Saturday came. It was cold, very cold, and snowing. The missionary phoned: "Are you planning on calling off the mission's service?" "No," I responded, "Do not know how many will be present, but my family will be there and the doors will be open."
He came. Counting the missionary there were 23 people. He had the wisdom not to be pontifical. He came down out of the pulpit and shared his heart. An offering was received. We counted. It was $2,300, i.e., equal to $100 per person. Wages for the parishioners was $1.10 to $1.70 per hour. It was a shocking amount for a few people that included several children.
Oh the missionary was happy. But what it did for us was more than the $2,300 offering. We grew up that night. We stopped measuring ourselves by how poor we were. We started thinking big. We began to dream. We realized that together we were powerful.
Later a hurricane roared ashore in South Carolina. I approached a trucking company. The owner agreed to run a tractor trailer of goods to South Carolina if we would fill it. We became the community focal point and made the front page of the newspaper.
Time passed. Laila and I and our children came to Covenant in 1981. Worship attendance was about 60 persons. My youngest sister Phyllys and her husband Wayne were educational missionaries in the Dominican Republic. They had started a church but had no building. We tackled the project and in six weeks raised $20,000!
Time passed. We were in a building program at Covenant and needing a loan. A banker kindly shared that if we would stop missions giving for a couple of years the bank would look favorably on making a loan. I shared with him that we would just have to trust God and look for another bank. Giving to missions is not an option.
Time passed. God brought to us people from many different cultures and countries. People we love. People who are precious. People that God loves!
One day I smiled when thinking about God sitting back in heaven and chuckling. I wanted to go to the field to be a missionary. God chose to plant me in Charlottesville and bring the world to Covenant for me to be a missions pastor. He sends us the poor and broken from around the world and we give them our hearts and love. We also give and send. God's plan is always better.
More than 30 years now we have been having missions conferences. This weekend we begin on Friday, March 3rd, at 6:30 PM. Missionary educator Wayne Wozniak will be presenting a creation seminar. With slides and stories from jungle hikes and mountain climbs he will point out how all creation testifies of a Creator. Ernie and Ellie Deomampo will present slides of their recent unique trip to the Philippines. We will introduce missionaries for the weekend.

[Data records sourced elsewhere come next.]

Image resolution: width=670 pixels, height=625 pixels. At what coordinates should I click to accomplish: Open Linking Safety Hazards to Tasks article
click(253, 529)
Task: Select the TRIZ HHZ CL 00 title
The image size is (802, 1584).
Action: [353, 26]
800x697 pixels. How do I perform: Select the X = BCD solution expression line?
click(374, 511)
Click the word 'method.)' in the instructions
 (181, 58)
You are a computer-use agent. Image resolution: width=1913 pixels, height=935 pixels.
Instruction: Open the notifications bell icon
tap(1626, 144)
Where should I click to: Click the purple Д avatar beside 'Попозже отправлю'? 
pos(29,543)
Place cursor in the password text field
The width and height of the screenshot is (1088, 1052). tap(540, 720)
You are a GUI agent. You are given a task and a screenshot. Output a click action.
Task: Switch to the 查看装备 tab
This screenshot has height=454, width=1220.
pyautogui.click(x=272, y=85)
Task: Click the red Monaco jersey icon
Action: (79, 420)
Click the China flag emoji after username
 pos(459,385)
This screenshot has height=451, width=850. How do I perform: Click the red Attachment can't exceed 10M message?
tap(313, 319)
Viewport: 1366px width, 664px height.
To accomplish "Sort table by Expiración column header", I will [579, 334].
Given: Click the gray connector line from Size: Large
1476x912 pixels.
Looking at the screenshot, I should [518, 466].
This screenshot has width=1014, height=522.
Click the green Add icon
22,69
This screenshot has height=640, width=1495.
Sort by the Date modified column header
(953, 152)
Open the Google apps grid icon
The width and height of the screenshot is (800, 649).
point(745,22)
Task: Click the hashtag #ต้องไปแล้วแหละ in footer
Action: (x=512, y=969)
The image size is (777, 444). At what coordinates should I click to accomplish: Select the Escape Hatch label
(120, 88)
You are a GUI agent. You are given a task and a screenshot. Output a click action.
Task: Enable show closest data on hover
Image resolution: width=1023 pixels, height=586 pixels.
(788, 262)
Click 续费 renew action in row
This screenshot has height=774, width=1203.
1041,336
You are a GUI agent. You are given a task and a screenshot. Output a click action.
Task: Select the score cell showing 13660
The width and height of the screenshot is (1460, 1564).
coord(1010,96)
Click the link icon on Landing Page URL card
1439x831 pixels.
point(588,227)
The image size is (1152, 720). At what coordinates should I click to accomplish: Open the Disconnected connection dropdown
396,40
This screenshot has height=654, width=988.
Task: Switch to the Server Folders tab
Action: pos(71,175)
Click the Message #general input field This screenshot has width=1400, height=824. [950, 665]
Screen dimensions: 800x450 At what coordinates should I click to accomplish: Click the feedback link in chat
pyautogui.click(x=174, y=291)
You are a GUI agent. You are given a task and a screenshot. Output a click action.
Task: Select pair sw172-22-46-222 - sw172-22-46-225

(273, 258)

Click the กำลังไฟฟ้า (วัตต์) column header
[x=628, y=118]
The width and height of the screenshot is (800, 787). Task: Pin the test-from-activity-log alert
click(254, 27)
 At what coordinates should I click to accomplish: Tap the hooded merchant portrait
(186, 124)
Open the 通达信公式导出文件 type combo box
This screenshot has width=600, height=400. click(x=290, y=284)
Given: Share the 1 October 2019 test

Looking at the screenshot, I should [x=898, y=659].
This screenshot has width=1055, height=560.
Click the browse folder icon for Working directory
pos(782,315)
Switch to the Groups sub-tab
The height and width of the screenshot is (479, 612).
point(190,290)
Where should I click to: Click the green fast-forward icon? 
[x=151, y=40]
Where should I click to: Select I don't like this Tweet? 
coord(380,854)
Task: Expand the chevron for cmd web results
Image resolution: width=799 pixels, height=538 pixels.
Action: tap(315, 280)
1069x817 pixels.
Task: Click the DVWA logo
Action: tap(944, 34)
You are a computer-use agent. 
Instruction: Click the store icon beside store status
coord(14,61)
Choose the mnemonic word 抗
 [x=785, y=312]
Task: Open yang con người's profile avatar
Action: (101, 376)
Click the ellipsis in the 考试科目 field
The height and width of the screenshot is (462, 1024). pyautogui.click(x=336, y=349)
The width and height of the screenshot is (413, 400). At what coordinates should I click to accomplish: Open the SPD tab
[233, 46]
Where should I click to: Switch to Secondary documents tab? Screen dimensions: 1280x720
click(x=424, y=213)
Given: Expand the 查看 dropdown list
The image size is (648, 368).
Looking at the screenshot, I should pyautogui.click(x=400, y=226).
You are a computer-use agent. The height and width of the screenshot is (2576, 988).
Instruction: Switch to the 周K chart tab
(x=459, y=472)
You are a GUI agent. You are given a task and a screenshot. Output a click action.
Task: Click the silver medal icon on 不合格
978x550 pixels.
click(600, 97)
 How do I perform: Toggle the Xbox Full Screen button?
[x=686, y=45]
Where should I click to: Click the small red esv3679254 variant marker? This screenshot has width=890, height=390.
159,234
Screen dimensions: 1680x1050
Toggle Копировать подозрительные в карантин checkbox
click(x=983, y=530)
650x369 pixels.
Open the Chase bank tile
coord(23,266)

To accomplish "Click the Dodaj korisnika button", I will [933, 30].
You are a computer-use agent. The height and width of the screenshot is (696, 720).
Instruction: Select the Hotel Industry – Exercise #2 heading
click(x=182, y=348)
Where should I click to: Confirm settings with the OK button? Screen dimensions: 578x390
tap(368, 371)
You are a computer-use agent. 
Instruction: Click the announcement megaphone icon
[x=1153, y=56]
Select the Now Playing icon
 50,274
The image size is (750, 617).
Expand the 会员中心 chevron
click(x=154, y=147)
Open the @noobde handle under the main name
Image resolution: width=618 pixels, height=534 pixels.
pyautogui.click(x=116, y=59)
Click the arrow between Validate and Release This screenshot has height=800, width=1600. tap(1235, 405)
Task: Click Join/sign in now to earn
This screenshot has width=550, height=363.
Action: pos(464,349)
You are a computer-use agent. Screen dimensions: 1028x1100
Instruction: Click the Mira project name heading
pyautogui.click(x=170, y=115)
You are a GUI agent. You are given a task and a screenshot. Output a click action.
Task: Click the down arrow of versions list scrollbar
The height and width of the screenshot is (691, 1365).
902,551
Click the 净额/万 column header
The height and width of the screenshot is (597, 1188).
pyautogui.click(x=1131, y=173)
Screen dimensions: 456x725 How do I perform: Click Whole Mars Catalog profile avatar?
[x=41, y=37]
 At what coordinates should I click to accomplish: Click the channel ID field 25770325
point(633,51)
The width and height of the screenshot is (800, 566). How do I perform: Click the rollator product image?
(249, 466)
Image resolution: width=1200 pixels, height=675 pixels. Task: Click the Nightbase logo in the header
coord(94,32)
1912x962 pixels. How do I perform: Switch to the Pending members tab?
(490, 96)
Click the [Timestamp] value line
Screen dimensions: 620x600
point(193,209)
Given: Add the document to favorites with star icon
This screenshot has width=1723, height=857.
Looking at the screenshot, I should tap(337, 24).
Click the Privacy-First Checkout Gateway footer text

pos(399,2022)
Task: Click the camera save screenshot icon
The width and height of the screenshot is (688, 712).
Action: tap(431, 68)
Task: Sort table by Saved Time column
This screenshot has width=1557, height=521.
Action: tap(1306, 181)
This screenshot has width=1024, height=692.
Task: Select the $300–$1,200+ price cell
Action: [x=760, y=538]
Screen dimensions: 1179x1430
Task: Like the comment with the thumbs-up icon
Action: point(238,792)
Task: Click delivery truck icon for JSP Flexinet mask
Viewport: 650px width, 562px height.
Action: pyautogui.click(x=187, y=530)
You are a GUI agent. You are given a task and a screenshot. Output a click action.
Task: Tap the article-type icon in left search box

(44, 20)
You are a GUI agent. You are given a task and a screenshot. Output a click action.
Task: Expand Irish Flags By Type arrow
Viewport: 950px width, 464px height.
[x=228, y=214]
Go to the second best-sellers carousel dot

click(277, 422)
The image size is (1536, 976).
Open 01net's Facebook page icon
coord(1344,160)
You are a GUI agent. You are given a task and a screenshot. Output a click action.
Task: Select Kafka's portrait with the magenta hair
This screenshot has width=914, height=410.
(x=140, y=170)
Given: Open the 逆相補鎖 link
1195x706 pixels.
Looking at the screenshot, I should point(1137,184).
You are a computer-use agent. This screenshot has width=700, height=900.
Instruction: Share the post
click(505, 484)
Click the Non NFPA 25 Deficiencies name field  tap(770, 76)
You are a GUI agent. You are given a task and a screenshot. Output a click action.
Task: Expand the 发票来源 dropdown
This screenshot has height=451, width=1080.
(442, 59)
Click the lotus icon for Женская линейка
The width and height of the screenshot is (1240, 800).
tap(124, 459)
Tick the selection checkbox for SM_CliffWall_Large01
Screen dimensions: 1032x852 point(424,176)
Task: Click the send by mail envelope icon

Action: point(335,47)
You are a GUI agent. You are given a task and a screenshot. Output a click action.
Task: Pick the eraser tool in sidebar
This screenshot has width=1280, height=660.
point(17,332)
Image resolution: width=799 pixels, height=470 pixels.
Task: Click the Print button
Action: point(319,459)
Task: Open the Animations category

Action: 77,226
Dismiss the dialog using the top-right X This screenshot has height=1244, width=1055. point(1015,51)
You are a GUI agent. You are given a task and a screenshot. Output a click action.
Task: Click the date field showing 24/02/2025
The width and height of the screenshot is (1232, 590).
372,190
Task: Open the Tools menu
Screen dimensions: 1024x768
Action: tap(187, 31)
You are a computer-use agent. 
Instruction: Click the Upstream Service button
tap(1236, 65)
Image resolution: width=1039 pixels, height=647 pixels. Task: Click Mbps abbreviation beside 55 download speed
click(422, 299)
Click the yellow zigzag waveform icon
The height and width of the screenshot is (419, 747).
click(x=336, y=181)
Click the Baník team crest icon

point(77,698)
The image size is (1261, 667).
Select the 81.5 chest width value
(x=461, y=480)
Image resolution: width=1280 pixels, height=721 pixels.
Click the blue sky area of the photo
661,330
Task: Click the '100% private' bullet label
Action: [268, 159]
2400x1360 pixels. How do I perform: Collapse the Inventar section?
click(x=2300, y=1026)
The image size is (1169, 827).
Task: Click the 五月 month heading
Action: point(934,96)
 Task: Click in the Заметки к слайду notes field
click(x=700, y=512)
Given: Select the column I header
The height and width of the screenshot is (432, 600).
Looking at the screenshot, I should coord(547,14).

Saturday, March 4th, at 5:30 PM will be the missions banquet. Folks dressed in ethnic dress and bringing foods characteristic of their cultures. Decorations speaking of God's love for his world and people. Music by Covenant Ensemble and Filipino Choir. I guarantee you will be delighted with the evening, including speaker Wayne Wozniak’s presentation.
Sunday AM, March 5th, missionaries will be speaking in the morning services [one in each] and in Bible classes. Missionaries will also be helping with children's church.
We set our hearts to minister to the missionaries. When they leave we want them refreshed. We want them to take our gifts and prayers and go to places we cannot go.
Once a famous artist was hired to paint a portrait of a poor church. He did his work in secret. The day came to unveil the masterpiece. As the cloth was slipped off the painting there was a gasp from the audience. A fabulously beautiful cathedral was revealed. In shock the benefactor asked how the artist could argue for such a painting to represent a poor church.
"Look closer," the artist said.
When they looked closer the doors of the church were open and offering plates could be seen in front of the pulpit. The offering plate for the mission had cobwebs over it from lack of use.
Currently we face the challenges of a building program. I am absolutely confident that consistent with the promise of Jesus if we "seek first the kingdom and God and his righteousness all these things [we need] will be [pdivinely] added to us" (Matthew 6:33, paraphrased).
I look forward to seeing you this weekend. Come celebrate with us at this Vintage Covenant event!